Texto fornecido —

______________________________

Nesta visão, que se arrisca a ter durado pouco tempo, a Europa era um “espaço de liberdade, segurança e justiça” onde o grau de proteção de direitos poderia sofrer algumas variações, mas não era essencialmente diferente. Poderia dar-se asilo a alguém do Turquemenistão ou da Birmânia, mas nada levaria a crer na necessidade de se dar asilo a um cidadão do país europeu ao lado. Chegou-se ao ponto de criar uma Carta Europeia dos Direitos Fundamentais para todos os cidadãos da União (cuja aplicação dentro dos estados-membros foi devidamente bloqueada pelos governos).

______________________________

Dados disponíveis —
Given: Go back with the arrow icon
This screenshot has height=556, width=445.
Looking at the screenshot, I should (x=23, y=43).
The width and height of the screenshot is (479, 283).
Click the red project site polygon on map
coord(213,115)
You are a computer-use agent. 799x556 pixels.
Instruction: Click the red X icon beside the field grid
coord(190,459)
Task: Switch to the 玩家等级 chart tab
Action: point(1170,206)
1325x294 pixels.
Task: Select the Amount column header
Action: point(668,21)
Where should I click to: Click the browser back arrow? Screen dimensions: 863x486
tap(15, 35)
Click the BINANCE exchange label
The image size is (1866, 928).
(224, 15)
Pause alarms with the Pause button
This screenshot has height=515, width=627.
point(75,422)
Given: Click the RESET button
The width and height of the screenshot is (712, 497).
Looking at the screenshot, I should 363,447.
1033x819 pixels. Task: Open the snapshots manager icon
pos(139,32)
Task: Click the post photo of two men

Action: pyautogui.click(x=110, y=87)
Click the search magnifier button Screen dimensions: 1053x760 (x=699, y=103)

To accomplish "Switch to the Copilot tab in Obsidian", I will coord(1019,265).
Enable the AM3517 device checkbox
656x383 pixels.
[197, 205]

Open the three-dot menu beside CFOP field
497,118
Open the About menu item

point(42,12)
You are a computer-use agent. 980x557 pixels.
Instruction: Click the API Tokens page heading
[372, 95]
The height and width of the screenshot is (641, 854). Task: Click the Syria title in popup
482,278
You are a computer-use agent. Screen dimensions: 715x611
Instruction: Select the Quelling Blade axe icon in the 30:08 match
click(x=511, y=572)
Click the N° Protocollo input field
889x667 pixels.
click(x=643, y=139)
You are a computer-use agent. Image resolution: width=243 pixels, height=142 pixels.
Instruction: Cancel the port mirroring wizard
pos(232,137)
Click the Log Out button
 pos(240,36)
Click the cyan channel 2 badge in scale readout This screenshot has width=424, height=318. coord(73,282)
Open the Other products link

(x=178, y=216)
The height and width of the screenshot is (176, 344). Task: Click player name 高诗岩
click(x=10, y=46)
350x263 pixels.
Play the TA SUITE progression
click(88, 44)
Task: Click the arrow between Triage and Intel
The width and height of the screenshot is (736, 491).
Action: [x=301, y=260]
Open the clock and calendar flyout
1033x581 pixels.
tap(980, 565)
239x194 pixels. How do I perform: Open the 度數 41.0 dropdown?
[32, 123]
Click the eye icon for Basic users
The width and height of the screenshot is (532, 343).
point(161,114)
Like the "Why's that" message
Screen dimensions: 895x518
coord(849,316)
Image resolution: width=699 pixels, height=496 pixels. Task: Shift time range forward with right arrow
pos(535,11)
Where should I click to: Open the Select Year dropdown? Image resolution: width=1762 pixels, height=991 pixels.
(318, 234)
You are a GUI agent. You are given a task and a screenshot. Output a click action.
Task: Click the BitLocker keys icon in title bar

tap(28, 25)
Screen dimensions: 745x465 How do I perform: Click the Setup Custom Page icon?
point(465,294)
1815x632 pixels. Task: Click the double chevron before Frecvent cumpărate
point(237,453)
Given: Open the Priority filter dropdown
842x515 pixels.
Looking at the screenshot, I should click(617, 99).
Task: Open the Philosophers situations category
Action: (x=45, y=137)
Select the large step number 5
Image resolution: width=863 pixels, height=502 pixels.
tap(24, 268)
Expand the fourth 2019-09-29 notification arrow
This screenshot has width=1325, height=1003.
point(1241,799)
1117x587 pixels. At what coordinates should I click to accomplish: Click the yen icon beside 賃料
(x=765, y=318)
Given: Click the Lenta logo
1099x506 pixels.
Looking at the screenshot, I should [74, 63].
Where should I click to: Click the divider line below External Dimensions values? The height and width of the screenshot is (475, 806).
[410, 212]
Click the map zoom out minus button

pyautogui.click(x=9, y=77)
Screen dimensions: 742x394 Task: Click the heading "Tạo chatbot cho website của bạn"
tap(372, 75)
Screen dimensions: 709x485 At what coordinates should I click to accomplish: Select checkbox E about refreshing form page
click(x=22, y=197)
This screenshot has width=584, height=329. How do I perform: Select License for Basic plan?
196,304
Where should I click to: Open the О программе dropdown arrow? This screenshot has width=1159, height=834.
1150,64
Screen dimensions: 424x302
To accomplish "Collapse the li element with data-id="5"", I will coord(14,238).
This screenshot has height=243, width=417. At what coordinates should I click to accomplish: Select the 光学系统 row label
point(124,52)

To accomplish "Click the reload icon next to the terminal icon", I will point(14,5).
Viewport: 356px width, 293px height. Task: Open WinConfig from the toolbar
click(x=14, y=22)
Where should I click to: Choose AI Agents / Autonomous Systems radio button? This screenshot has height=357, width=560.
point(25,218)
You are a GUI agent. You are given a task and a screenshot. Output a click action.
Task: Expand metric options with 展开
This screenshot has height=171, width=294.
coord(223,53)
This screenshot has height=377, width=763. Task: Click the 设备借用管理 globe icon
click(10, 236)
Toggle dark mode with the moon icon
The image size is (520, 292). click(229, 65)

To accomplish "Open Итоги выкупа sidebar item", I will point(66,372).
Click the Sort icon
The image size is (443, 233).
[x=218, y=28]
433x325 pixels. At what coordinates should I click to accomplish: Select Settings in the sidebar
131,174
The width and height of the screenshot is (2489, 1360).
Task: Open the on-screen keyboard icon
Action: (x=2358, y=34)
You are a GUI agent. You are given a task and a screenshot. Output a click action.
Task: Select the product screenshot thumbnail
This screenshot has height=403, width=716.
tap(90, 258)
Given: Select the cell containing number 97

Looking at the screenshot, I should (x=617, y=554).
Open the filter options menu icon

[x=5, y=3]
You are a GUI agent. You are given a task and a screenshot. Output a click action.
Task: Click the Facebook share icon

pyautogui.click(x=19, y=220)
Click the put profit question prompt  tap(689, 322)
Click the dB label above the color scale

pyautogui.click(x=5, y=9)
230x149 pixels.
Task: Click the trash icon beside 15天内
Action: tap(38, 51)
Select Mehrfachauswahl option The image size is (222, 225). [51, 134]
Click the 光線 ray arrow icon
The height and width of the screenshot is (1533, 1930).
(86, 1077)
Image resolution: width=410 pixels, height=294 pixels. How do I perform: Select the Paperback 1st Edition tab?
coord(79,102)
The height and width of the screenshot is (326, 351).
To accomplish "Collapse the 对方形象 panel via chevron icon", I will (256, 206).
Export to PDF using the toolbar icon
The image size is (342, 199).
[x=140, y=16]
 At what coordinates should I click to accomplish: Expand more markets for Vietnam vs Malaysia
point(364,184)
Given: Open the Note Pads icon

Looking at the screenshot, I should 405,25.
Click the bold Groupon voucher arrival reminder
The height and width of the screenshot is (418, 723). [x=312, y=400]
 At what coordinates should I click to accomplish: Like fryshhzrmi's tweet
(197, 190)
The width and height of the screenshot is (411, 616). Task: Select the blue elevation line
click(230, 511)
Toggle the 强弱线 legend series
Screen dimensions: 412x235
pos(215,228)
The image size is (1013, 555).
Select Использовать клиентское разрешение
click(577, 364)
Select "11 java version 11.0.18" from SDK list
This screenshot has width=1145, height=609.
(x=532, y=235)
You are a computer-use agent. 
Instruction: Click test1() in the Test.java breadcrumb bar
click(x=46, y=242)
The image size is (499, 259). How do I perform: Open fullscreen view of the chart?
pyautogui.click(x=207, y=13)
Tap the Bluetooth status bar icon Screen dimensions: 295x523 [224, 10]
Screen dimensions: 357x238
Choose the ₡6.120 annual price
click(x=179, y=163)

______________________________

Exercícios propostos —
A: Transcreva cada linha da listagem que contenha a palavra "Instruction".
B: Prossiga o texto sobre a proteção de direitos e o asilo na Europa a partir da última frase apresentada.

Respostas redigidas —
A:
Instruction: Click the red X icon beside the field grid
Instruction: Click the API Tokens page heading
Instruction: Select the Quelling Blade axe icon in the 30:08 match
Instruction: Cancel the port mirroring wizard
Instruction: Click test1() in the Test.java breadcrumb bar

B:
Olharemos com admiração para isto, e talvez com saudade. Primeiro, veio a crise financeira, e a divisão da Europa em países credores e países endividados. Depois, a crise económica e social, a emigração, e a divisão dos imigrantes entre os desejados (os “cérebros”) e os indesejados. E agora chegou a crise da representação democrática. Há que reconhecê-lo: em muitos dos nossos países, a política está doente. A nível europeu, nunca esteve boa. A “união cívica” que estivemos quase a ser está a ser desmantelada. Os “estados cívicos” que fomos, ainda que por pouco tempo, não estão melhor.

Ao subdesenvolvimento acrescentam-se as subdemocracias. Vamos a salto para o passado.